**DIRECTIONS FOR THIS TASK**
Go through the records below and copy out every line holding "computer".

**DATA SECTION**
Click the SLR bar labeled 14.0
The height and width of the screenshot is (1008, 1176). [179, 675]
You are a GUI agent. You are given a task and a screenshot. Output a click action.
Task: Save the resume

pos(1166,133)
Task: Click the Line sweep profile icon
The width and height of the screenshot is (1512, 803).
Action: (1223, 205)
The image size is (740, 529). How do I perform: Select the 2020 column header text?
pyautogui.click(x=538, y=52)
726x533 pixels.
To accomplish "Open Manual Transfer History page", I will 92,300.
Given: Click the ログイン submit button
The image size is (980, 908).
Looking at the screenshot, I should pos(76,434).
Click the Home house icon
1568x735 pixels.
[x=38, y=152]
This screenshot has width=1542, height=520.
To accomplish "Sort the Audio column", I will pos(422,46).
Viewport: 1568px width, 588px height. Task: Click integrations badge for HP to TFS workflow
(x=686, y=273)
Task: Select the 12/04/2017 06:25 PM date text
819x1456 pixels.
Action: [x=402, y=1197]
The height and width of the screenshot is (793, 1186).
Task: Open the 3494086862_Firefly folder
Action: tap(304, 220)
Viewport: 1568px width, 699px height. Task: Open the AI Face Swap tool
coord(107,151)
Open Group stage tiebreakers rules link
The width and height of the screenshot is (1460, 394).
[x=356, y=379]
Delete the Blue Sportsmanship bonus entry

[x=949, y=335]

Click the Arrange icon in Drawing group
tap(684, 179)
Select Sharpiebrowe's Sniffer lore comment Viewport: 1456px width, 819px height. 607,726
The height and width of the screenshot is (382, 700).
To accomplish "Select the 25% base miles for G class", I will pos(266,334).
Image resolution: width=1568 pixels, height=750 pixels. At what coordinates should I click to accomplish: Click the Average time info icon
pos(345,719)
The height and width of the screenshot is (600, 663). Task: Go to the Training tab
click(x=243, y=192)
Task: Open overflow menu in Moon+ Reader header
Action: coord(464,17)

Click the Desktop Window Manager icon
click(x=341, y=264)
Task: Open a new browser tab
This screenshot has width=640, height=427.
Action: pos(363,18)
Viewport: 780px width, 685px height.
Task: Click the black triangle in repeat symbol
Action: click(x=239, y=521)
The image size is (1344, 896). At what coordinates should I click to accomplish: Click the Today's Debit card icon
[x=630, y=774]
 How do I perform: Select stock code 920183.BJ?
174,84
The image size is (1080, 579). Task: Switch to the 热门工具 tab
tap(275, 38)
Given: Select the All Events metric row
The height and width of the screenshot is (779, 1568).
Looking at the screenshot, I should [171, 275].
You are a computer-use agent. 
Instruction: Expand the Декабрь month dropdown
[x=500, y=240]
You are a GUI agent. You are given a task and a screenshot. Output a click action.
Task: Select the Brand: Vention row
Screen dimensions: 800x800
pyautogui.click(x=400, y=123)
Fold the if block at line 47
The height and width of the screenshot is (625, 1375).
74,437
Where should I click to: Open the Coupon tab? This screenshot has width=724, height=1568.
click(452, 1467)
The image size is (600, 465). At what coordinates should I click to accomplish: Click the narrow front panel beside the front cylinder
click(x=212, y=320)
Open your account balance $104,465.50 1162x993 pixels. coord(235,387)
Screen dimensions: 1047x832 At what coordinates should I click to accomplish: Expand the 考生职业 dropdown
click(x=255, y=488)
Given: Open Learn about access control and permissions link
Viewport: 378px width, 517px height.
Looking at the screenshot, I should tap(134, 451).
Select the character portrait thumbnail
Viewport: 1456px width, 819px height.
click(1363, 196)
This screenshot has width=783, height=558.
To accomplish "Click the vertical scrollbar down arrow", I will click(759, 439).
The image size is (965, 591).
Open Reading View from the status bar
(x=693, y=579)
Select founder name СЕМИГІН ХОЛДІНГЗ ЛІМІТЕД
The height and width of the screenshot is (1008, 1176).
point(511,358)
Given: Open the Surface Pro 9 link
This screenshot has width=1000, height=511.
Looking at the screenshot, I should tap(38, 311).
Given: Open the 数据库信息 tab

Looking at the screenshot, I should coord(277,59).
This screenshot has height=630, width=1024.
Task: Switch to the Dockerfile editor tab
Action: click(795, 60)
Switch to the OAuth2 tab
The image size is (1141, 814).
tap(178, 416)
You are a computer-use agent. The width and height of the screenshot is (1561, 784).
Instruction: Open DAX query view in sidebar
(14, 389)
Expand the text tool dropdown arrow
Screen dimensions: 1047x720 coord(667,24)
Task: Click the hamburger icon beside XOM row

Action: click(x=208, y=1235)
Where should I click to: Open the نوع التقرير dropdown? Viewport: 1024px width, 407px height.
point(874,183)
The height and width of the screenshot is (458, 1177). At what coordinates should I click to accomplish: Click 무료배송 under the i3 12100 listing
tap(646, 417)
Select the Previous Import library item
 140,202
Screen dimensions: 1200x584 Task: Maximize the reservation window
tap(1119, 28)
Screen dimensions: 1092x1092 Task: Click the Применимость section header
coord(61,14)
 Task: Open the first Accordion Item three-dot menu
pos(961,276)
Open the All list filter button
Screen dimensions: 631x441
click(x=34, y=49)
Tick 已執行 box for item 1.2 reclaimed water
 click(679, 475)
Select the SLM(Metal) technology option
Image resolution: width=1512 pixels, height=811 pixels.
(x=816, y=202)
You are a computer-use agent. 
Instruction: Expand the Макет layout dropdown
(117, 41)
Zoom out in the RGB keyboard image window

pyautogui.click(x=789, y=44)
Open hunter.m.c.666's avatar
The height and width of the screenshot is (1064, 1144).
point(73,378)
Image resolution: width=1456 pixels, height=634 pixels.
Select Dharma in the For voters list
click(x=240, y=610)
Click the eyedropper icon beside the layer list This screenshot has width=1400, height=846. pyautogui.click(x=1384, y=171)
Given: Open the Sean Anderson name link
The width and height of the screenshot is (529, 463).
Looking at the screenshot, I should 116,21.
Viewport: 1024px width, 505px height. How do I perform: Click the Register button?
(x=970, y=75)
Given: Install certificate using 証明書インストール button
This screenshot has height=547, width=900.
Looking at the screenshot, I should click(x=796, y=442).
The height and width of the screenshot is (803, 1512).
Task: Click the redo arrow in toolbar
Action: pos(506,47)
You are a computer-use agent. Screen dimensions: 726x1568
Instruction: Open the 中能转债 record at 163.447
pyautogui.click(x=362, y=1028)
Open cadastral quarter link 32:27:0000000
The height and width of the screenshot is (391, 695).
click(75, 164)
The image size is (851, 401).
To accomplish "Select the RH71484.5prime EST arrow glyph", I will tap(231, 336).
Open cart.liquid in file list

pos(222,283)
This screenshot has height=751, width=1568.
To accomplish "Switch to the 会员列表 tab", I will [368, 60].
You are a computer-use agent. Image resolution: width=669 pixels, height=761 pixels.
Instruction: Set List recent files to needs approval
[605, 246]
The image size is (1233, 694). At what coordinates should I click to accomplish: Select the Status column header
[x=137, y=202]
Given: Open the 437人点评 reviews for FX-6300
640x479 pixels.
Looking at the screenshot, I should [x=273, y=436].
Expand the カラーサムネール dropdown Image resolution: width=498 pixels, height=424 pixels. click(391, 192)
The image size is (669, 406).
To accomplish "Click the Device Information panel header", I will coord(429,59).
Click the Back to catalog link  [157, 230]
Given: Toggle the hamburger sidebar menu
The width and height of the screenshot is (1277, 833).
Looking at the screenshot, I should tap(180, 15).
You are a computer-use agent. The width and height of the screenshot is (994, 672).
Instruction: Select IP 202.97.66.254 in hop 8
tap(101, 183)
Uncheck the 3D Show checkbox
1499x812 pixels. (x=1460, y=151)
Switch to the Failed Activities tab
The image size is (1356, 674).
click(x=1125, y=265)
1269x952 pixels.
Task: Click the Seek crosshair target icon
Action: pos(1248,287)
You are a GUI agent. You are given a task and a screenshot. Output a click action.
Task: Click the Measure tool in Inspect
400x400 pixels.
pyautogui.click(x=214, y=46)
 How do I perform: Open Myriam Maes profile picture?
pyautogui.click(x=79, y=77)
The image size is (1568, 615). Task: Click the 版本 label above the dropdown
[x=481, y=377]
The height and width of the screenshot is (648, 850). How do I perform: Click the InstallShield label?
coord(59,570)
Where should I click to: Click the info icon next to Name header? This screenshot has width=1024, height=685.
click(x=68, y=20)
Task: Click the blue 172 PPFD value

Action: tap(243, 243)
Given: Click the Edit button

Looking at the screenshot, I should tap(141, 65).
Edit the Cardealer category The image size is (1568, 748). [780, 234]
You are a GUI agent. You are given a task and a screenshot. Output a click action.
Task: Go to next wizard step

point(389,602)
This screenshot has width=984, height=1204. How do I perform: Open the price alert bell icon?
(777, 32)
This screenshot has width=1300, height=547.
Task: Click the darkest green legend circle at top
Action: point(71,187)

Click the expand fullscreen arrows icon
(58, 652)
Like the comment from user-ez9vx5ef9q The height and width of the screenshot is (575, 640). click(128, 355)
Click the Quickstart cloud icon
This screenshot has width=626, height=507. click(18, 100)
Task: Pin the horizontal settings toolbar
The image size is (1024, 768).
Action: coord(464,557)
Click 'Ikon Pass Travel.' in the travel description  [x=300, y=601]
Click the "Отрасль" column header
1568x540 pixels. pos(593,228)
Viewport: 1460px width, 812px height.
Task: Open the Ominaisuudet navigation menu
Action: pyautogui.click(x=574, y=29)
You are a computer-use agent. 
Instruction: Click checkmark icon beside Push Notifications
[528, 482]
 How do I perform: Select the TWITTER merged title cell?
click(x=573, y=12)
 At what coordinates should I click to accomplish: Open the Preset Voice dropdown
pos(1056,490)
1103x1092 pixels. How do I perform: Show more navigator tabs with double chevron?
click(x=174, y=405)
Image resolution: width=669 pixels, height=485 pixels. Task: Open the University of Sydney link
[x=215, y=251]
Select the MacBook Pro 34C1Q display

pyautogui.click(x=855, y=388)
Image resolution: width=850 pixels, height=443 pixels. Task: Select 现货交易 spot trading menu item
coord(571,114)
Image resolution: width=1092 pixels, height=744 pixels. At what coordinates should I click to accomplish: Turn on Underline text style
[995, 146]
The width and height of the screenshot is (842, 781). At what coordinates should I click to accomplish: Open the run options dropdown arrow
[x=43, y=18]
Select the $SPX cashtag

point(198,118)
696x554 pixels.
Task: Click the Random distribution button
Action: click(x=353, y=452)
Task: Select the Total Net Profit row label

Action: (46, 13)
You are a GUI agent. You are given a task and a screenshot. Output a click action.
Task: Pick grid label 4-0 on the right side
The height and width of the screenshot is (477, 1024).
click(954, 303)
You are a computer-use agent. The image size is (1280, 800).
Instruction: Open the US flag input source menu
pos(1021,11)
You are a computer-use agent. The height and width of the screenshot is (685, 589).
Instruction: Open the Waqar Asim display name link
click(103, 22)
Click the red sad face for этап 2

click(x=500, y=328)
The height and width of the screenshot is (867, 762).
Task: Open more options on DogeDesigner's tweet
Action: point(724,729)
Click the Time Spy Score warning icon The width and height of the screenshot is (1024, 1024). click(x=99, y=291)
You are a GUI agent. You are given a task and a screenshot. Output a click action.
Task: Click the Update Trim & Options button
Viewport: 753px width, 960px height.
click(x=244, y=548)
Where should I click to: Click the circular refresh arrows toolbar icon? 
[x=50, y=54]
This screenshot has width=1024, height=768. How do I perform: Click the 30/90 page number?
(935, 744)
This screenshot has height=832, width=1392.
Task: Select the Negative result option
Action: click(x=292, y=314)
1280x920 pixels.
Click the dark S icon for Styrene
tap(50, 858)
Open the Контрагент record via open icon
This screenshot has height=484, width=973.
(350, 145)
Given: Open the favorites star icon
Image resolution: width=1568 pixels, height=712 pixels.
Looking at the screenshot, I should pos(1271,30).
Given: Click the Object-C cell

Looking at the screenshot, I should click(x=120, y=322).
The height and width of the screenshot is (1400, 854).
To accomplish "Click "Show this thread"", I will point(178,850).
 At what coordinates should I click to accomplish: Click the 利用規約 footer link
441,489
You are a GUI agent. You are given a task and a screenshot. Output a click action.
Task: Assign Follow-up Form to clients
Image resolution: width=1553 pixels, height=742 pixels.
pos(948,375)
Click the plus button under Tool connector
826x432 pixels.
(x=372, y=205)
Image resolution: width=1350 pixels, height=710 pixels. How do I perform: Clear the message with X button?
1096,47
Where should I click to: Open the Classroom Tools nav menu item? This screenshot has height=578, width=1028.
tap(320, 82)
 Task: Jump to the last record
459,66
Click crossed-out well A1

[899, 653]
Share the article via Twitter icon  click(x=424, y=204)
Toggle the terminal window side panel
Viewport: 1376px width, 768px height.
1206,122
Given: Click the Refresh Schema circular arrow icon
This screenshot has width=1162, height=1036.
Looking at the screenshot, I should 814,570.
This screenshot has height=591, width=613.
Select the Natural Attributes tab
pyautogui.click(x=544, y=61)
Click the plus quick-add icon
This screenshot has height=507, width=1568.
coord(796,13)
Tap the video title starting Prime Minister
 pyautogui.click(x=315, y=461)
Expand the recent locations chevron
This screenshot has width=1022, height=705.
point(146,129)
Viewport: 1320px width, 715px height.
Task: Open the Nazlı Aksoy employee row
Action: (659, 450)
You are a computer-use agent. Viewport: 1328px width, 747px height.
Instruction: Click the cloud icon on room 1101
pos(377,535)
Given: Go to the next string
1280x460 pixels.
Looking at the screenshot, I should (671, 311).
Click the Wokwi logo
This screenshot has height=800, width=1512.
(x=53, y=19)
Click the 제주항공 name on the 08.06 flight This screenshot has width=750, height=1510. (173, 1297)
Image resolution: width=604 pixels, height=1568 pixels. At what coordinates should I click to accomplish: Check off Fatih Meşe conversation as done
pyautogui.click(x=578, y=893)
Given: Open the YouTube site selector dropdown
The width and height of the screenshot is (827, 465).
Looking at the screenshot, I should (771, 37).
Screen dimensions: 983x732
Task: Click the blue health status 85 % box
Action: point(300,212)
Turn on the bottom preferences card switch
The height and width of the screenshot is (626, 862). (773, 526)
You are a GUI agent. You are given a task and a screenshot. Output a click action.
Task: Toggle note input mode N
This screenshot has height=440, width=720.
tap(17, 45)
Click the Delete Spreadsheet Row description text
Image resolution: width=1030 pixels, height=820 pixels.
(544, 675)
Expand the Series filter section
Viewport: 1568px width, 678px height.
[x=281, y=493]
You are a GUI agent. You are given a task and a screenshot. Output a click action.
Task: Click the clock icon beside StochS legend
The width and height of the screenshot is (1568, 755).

**ANSWER SECTION**
You are a computer-use agent. 
You are a computer-use agent. The width and height of the screenshot is (1561, 784).
You are a computer-use agent. 
You are a computer-use agent. Screen dimensions: 726x1568
You are a computer-use agent. Image resolution: width=669 pixels, height=761 pixels.
You are a computer-use agent. The width and height of the screenshot is (994, 672).
You are a computer-use agent. 
You are a computer-use agent. The image size is (1280, 800).
You are a computer-use agent. The height and width of the screenshot is (685, 589).
You are a computer-use agent. Viewport: 1328px width, 747px height.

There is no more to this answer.